The problem in the modern economy is that copyright is being abused by the
same class of people it was designed to hold back. It's way, way, way more
transferable than it should be and we have a disease where copyrights and
patents, being valuable, trickle up to the top of the social pyramid, under
the effective control of a class of people who produce nothing except mean-
spirited lawsuits.

Morally speaking: should you pay for stuff if you can afford it? Yes. I don't
pirate if I can get the same level of convenience and quality through legal
means. I have no problem with paying $1-2/hour for quality entertainment. That
said, I'd much rather support the artists (and sound technicians, and actors)
_directly_ than support a bunch of shitbag executives who produce nothing. I
would participate in an "under the table" mechanism allowing for that, legal
or otherwise-- a "piratical" system that requires enough payment to reimburse
artists and technicians as much as they'd take in royalties, but deprives the
scumbag entertainment executives outright.

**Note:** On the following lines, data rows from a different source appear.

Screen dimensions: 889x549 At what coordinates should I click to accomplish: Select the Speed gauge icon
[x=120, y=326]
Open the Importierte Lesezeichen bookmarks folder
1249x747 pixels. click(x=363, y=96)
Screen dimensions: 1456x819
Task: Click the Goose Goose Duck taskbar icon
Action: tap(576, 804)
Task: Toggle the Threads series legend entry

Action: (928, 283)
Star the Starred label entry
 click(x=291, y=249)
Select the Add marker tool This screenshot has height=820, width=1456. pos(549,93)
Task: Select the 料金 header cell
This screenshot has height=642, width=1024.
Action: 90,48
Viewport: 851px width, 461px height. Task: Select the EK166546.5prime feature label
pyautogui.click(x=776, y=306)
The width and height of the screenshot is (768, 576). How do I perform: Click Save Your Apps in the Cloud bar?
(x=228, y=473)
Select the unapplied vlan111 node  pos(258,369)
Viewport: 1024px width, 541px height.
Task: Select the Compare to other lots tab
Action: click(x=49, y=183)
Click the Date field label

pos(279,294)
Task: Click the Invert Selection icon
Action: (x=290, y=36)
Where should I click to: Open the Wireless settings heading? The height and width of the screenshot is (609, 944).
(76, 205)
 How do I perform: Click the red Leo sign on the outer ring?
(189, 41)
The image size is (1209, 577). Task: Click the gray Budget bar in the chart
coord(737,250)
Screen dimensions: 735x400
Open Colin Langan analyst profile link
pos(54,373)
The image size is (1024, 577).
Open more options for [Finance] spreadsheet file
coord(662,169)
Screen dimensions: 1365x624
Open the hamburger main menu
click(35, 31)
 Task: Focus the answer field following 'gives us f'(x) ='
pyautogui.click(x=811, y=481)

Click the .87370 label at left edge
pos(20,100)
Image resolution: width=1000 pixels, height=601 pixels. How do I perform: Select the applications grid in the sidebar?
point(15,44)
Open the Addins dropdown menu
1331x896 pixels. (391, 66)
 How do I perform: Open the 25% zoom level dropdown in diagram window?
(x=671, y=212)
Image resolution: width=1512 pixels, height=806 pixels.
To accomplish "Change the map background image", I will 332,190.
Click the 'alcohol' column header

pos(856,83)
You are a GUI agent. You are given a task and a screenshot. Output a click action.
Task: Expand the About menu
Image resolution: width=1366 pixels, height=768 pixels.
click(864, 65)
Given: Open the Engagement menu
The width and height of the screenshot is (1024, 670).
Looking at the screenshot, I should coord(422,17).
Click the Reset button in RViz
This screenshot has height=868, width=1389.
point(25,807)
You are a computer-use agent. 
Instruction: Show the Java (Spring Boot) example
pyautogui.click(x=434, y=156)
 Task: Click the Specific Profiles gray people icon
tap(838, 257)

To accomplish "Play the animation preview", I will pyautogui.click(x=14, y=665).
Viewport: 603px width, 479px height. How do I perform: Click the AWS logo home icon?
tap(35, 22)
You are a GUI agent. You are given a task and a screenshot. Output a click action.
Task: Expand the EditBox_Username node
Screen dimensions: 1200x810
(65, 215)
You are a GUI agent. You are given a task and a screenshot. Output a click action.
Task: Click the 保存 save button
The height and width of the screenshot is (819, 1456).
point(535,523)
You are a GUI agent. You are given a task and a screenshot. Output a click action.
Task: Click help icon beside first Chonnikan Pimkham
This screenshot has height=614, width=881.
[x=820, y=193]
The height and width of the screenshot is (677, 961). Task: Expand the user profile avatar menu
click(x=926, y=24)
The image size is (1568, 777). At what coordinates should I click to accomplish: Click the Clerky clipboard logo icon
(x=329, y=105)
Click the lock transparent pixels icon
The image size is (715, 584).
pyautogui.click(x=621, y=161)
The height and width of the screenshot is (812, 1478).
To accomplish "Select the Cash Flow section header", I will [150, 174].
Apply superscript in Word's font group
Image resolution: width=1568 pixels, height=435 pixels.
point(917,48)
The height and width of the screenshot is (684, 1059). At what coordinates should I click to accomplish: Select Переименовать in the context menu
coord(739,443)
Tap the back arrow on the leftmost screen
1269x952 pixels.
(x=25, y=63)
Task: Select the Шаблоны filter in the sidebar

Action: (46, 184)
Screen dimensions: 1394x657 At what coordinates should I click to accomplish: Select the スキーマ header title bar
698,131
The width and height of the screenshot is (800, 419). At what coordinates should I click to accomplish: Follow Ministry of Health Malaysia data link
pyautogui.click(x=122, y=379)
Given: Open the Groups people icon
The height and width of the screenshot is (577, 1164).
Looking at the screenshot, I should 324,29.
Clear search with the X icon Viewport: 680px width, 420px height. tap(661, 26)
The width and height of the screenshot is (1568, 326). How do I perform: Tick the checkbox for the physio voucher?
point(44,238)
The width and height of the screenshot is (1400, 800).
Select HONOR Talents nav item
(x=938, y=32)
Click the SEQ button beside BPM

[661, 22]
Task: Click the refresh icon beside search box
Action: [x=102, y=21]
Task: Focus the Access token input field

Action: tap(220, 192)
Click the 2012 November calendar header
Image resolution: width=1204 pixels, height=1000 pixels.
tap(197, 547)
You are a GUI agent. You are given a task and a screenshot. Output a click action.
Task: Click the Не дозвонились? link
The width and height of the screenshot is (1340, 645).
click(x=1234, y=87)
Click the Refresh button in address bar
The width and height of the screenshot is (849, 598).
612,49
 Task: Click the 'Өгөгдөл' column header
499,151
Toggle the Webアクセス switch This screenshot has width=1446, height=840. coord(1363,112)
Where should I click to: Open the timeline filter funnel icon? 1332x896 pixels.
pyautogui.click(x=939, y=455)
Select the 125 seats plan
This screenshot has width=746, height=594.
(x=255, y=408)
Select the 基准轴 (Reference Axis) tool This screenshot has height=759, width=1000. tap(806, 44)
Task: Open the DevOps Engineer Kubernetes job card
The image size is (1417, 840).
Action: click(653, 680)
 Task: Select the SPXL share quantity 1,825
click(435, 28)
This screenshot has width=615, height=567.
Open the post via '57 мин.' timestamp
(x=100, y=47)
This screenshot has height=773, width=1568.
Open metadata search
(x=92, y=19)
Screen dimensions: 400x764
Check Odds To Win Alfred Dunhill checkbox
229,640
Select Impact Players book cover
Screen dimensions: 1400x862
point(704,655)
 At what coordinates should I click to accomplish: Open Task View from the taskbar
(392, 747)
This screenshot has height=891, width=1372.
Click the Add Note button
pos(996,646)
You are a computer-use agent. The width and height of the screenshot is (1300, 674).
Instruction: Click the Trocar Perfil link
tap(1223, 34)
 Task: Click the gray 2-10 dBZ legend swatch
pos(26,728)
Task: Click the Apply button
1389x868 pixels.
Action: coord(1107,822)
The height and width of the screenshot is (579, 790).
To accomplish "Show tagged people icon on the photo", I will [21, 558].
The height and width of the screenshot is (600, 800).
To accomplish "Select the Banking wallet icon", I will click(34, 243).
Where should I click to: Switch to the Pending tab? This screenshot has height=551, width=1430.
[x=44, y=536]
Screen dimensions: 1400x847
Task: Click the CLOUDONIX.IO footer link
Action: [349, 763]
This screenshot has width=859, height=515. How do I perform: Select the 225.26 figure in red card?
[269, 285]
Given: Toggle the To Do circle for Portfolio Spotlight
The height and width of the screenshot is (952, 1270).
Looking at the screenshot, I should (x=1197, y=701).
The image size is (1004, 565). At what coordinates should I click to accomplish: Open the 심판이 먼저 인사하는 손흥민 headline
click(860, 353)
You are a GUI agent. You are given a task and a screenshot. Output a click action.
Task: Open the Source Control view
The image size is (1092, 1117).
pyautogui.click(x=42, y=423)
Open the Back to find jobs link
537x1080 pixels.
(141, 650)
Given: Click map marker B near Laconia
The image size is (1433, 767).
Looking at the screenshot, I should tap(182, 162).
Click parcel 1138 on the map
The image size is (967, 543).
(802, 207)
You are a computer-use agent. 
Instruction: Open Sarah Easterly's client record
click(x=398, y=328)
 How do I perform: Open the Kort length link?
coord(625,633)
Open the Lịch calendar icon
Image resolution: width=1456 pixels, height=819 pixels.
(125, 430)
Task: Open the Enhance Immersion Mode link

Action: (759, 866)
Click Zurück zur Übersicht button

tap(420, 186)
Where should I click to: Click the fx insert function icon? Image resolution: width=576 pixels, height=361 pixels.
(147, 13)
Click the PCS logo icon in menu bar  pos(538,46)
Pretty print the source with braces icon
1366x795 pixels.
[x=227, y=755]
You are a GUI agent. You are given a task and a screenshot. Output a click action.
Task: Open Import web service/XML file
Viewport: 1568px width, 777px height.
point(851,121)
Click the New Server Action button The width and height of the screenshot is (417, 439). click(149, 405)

Honestly speaking, SOPA estabishes that the major corporate copyright owners
are evil. Not just greedy and stupid, which are forgivable because great
empires have been built on greed and stupidity. Evil. It deprives them of
their moral high ground, and establishes that piracy-as-moral-statement might
make sense.

I also think Facebook and Google deserve _a lot_ of credit for coming out to
fight SOPA/PIPA. Yes, Google has Youtube which would be in serious pain; but
the fact is that Google and Facebook would (perversely) benefit from it. Large
businesses do better in overreaching, ill-designed or undefined regulatory
environments because they have the connections and resources to end up OK no
matter what laws pass. It's small businesses that would wither and die if SOPA
and PIPA were to pass. A lot of startups would have to shut down. "Social"
technologies would become an oligopoly within a decade. The short-term effect
for Google and Facebook would (my guess) be positive, so these companies
deserve a lot of credit for looking at the bigger picture.